§ **Stored items**:

········

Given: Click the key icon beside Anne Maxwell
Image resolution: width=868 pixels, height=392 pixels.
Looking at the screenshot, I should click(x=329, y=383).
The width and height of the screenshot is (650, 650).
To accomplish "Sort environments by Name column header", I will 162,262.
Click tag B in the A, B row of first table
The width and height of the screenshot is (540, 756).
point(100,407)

········

§ **What is expected**:
Make an exact copy of each line, beginning at the one containing "Click tag B in the A, B row of first table" and ending with the last line of the data, and of no other line.

§ **Output**:
Click tag B in the A, B row of first table
The width and height of the screenshot is (540, 756).
point(100,407)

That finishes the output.